(Pixel coordinate grounding data)
§ §
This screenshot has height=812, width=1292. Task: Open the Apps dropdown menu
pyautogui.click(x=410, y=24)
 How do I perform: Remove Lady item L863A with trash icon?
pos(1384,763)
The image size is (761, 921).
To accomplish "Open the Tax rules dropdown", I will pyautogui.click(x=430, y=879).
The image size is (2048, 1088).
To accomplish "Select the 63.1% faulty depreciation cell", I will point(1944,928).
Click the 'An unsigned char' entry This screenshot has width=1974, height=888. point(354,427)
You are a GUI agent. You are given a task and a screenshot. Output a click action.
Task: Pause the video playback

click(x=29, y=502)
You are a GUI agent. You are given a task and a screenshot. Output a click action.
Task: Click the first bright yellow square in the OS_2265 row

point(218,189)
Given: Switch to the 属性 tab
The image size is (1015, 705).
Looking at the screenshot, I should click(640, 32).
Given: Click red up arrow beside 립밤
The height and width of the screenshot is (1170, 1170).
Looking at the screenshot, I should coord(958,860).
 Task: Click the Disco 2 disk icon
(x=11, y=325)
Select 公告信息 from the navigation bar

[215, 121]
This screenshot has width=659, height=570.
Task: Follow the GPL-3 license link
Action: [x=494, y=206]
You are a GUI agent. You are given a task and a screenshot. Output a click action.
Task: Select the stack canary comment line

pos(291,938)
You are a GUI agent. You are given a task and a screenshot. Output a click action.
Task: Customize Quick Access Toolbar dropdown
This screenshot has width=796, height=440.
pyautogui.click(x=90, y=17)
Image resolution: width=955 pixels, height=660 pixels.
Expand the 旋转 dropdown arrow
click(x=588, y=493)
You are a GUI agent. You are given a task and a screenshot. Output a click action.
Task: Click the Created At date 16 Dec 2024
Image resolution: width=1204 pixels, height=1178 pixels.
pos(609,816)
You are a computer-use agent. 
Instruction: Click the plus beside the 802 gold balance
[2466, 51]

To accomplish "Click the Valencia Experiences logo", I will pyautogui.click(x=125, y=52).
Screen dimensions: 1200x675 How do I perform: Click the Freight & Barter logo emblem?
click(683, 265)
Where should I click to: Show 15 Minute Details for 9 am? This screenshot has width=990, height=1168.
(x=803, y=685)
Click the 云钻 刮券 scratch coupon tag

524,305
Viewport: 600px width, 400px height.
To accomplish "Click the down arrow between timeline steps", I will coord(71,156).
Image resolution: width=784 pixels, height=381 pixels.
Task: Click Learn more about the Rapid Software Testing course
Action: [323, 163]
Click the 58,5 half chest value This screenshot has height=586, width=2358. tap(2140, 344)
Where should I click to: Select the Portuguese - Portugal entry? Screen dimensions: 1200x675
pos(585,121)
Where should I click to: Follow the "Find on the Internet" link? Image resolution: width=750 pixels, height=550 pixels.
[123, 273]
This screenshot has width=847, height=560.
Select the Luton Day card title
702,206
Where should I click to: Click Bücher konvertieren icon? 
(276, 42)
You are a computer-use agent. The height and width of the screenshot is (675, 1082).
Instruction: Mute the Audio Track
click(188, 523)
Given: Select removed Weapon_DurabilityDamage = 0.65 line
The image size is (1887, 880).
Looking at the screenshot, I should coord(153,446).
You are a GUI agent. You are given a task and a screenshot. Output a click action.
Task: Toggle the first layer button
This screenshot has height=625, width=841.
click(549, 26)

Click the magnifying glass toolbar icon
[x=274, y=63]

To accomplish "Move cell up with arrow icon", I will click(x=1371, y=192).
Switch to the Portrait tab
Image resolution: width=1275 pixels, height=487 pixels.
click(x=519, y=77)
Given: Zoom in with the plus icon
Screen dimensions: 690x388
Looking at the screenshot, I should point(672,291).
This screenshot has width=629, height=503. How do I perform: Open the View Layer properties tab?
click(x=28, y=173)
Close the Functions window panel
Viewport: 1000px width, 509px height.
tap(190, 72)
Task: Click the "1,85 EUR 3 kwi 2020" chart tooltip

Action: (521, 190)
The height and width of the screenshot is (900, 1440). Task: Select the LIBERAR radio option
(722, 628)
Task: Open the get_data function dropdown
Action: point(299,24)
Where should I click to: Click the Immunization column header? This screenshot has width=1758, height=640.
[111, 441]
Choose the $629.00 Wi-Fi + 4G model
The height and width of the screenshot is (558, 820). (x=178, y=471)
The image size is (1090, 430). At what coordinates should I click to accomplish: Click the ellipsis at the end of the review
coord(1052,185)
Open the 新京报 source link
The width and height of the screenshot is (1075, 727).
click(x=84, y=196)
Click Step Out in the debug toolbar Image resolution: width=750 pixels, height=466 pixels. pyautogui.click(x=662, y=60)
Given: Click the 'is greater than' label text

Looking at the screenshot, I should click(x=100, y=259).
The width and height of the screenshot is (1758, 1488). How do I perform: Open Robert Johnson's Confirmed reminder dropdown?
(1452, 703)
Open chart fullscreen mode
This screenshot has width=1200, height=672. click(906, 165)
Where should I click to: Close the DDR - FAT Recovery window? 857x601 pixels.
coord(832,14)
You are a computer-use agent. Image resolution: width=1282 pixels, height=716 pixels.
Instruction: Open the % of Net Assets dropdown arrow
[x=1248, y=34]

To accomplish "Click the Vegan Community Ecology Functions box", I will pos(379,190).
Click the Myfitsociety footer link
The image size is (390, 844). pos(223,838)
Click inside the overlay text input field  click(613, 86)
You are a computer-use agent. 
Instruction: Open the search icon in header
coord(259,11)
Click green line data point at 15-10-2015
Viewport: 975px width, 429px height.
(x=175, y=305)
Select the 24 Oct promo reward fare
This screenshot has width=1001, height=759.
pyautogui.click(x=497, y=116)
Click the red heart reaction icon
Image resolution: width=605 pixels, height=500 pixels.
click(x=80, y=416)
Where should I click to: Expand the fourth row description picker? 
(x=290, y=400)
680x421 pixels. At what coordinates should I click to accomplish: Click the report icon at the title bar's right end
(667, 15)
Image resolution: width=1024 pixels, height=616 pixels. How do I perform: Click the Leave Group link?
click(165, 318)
§ §
● EXERCISE AIM: Within the data, tally each line containing the string "computer". Answer with the number by itself.

● RESULT FOR THIS EXERCISE: 4